JOB: Gather every line of the data below that contains the string "height", matching case exactly.
>> start DATA SHOWN
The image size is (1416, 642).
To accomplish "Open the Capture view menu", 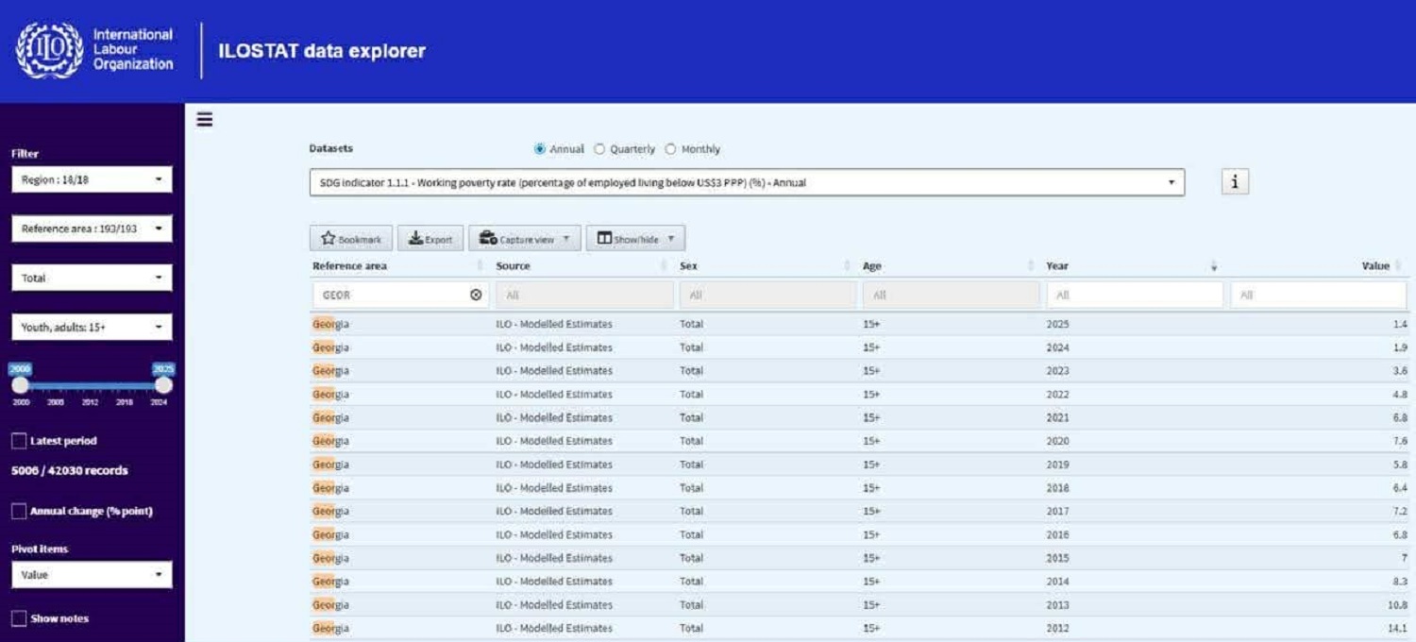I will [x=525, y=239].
>> end DATA SHOWN
>> start DATA SHOWN
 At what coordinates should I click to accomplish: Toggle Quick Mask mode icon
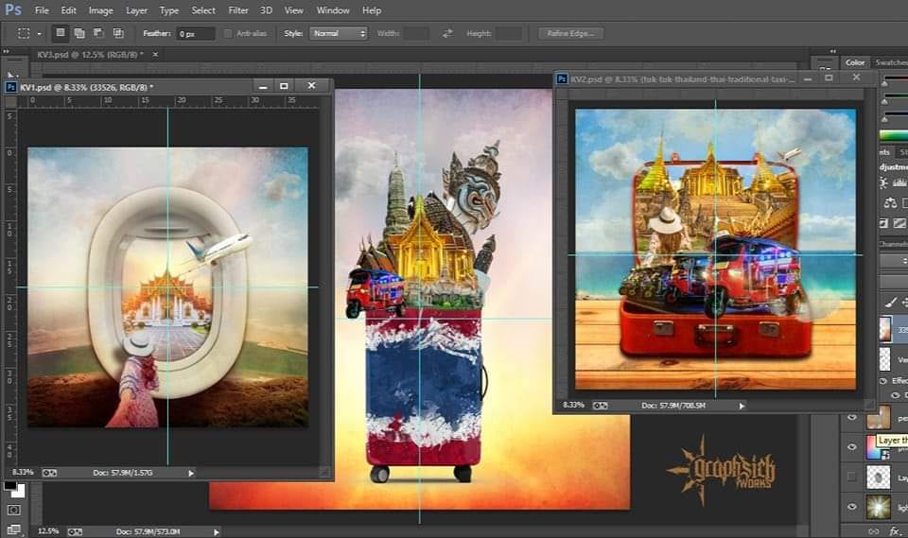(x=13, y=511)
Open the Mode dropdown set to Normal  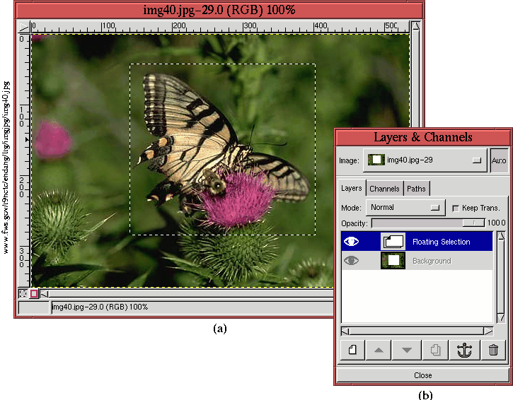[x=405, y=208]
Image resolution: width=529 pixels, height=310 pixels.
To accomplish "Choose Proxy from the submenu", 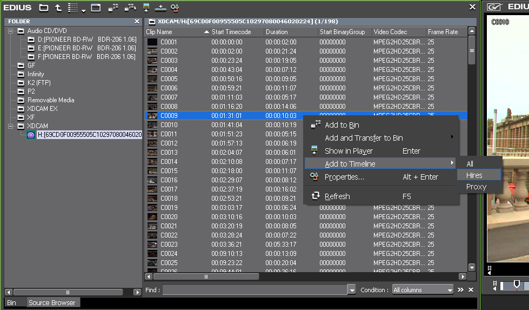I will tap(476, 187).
>> end DATA SHOWN
>> start DATA SHOWN
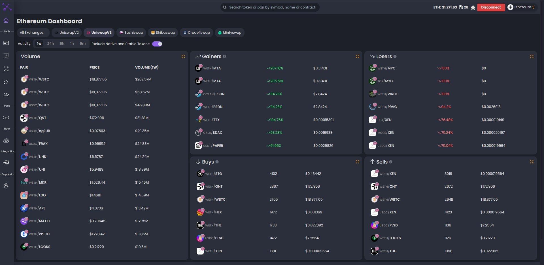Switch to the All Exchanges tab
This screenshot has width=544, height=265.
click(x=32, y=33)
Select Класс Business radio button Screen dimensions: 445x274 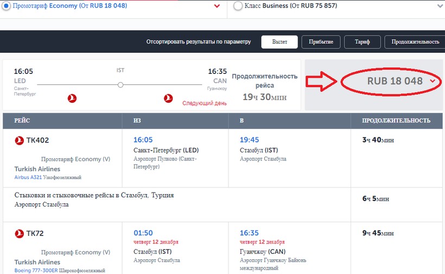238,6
>> end DATA SHOWN
FULL SOLUTION:
Image resolution: width=529 pixels, height=310 pixels.
This screenshot has width=544, height=265.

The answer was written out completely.